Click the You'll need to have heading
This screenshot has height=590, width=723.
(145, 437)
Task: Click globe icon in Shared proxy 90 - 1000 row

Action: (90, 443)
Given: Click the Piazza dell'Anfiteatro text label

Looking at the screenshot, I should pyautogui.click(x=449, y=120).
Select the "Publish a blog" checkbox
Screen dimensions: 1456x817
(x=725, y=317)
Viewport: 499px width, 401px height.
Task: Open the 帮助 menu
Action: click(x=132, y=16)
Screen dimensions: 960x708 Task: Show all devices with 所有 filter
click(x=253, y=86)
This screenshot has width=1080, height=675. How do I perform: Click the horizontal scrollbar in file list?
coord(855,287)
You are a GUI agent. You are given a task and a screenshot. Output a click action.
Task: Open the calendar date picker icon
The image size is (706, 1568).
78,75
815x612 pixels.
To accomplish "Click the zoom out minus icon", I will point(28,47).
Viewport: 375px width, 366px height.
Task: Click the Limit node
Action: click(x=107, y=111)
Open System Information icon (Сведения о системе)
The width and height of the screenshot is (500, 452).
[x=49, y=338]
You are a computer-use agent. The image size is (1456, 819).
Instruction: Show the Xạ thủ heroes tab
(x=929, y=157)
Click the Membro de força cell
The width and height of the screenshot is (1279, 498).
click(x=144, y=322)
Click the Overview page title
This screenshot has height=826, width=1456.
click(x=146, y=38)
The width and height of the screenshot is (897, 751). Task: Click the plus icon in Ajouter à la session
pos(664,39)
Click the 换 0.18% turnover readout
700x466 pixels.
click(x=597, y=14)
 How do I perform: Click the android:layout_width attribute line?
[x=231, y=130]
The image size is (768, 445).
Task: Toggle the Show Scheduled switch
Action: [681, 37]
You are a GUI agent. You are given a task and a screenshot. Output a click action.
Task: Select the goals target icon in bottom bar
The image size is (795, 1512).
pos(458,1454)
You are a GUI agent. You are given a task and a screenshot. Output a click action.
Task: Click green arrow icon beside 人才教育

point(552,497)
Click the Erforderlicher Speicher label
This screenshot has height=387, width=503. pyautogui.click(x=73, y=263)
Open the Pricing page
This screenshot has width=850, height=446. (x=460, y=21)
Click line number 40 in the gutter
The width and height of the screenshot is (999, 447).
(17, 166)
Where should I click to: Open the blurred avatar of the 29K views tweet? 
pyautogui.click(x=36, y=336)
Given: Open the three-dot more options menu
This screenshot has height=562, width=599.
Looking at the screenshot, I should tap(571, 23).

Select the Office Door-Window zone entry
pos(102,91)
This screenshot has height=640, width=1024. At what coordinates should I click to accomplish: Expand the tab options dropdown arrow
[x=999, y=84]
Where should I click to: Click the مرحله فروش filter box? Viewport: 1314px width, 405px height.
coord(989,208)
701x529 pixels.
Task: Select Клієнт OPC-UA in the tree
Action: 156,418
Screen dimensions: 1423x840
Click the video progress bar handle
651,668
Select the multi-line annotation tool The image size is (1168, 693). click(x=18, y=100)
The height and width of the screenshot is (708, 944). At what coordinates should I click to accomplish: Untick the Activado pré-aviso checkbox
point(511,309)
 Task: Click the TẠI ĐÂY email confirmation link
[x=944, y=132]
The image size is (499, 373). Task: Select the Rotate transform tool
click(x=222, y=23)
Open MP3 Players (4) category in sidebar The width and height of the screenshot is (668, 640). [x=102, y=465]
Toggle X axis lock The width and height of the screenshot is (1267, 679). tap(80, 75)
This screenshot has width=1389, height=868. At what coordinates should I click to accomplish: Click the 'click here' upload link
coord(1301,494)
* * *
Required work. Reproduce all of the data above, exactly and without omission.

Response to this task.
Click the You'll need to have heading
This screenshot has height=590, width=723.
(145, 437)
Task: Click globe icon in Shared proxy 90 - 1000 row

Action: (90, 443)
Given: Click the Piazza dell'Anfiteatro text label

Looking at the screenshot, I should pyautogui.click(x=449, y=120).
Select the "Publish a blog" checkbox
Screen dimensions: 1456x817
(x=725, y=317)
Viewport: 499px width, 401px height.
Task: Open the 帮助 menu
Action: click(x=132, y=16)
Screen dimensions: 960x708 Task: Show all devices with 所有 filter
click(x=253, y=86)
This screenshot has width=1080, height=675. How do I perform: Click the horizontal scrollbar in file list?
coord(855,287)
You are a GUI agent. You are given a task and a screenshot. Output a click action.
Task: Open the calendar date picker icon
The image size is (706, 1568).
78,75
815x612 pixels.
To accomplish "Click the zoom out minus icon", I will point(28,47).
Viewport: 375px width, 366px height.
Task: Click the Limit node
Action: click(x=107, y=111)
Open System Information icon (Сведения о системе)
The width and height of the screenshot is (500, 452).
[x=49, y=338]
You are a computer-use agent. The image size is (1456, 819).
Instruction: Show the Xạ thủ heroes tab
(x=929, y=157)
Click the Membro de força cell
The width and height of the screenshot is (1279, 498).
click(x=144, y=322)
Click the Overview page title
This screenshot has height=826, width=1456.
click(x=146, y=38)
The width and height of the screenshot is (897, 751). Task: Click the plus icon in Ajouter à la session
pos(664,39)
Click the 换 0.18% turnover readout
700x466 pixels.
click(x=597, y=14)
 How do I perform: Click the android:layout_width attribute line?
[x=231, y=130]
The image size is (768, 445).
Task: Toggle the Show Scheduled switch
Action: [681, 37]
You are a GUI agent. You are given a task and a screenshot. Output a click action.
Task: Select the goals target icon in bottom bar
The image size is (795, 1512).
pos(458,1454)
You are a GUI agent. You are given a task and a screenshot. Output a click action.
Task: Click green arrow icon beside 人才教育

point(552,497)
Click the Erforderlicher Speicher label
This screenshot has height=387, width=503. pyautogui.click(x=73, y=263)
Open the Pricing page
This screenshot has width=850, height=446. (x=460, y=21)
Click line number 40 in the gutter
The width and height of the screenshot is (999, 447).
(17, 166)
Where should I click to: Open the blurred avatar of the 29K views tweet? 
pyautogui.click(x=36, y=336)
Given: Open the three-dot more options menu
This screenshot has height=562, width=599.
Looking at the screenshot, I should tap(571, 23).

Select the Office Door-Window zone entry
pos(102,91)
This screenshot has height=640, width=1024. At what coordinates should I click to accomplish: Expand the tab options dropdown arrow
[x=999, y=84]
Where should I click to: Click the مرحله فروش filter box? Viewport: 1314px width, 405px height.
coord(989,208)
701x529 pixels.
Task: Select Клієнт OPC-UA in the tree
Action: 156,418
Screen dimensions: 1423x840
Click the video progress bar handle
651,668
Select the multi-line annotation tool The image size is (1168, 693). click(x=18, y=100)
The height and width of the screenshot is (708, 944). At what coordinates should I click to accomplish: Untick the Activado pré-aviso checkbox
point(511,309)
 Task: Click the TẠI ĐÂY email confirmation link
[x=944, y=132]
The image size is (499, 373). Task: Select the Rotate transform tool
click(x=222, y=23)
Open MP3 Players (4) category in sidebar The width and height of the screenshot is (668, 640). [x=102, y=465]
Toggle X axis lock The width and height of the screenshot is (1267, 679). tap(80, 75)
This screenshot has width=1389, height=868. At what coordinates should I click to accomplish: Click the 'click here' upload link
coord(1301,494)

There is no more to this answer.